Annie Turnbo Malone, circa 1920, via wikicommons, fair use

Netflix has created, Self Made, a limited series on the life of Madam C.J. Walker starring Octavia Spencer. This series is only “based on” her life so we figured that a refresher of the facts was important. However, we know that Madam C.J. Walker got her hair care education, her business template, and her professional start thanks to Annie Malone and her Poro college, and Annie entered the Millionaires Club before the woman who usually gets credit for it. We thought Annie deserved a little time in the spotlight, too.

Annie Minerva Turnbo was born on August 9, 1877 (or 1869, but we are fairly sure it’s the former) the daughter of formerly enslaved parents, Robert and Isabel Cook Turnbo, in Metropolis, Illinois.

See? “Born 1869.” Who do we talk to about this error? via Find A Grave

Annie’s parents died when she was fairly young, and she was raised by a sister in Peoria, Illinois. Annie’s health wasn’t so great, so her school attendance was spotty, but what she absolutely loved to do was style hair. An interest in chemistry and an aunt who was an herbalist gave Annie the tools she needed to create a product designed specifically for the scalps and hair of African American women.

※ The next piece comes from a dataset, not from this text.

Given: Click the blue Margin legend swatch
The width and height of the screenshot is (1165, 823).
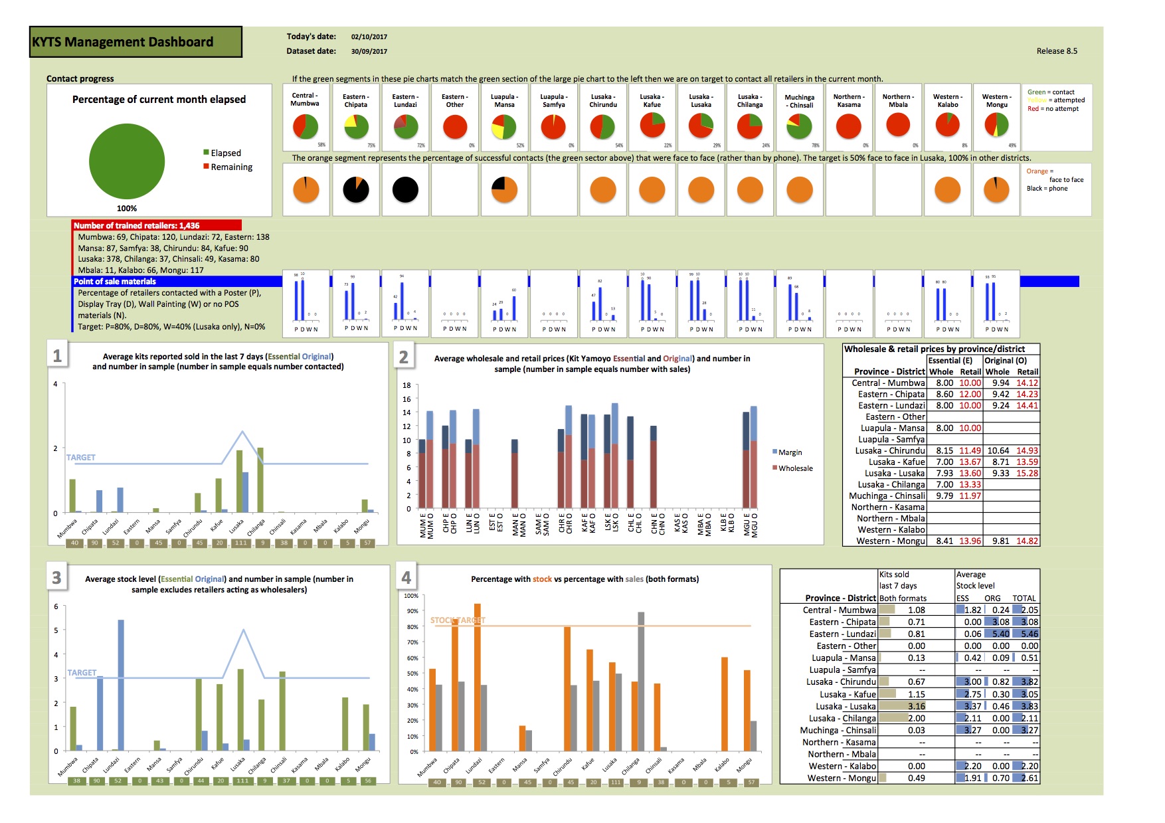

Annie’s product was a hit! A move to the big city of Saint Louis, Missouri allowed Annie to make a great deal of money by developing her products and training a sales force of agents from around the world to sell her Poro products. One agent was Sarah Breedlove Davis who set off for Colorado specifically to sell Poro products and soon become Madam C. J. Walker with her own hair care business.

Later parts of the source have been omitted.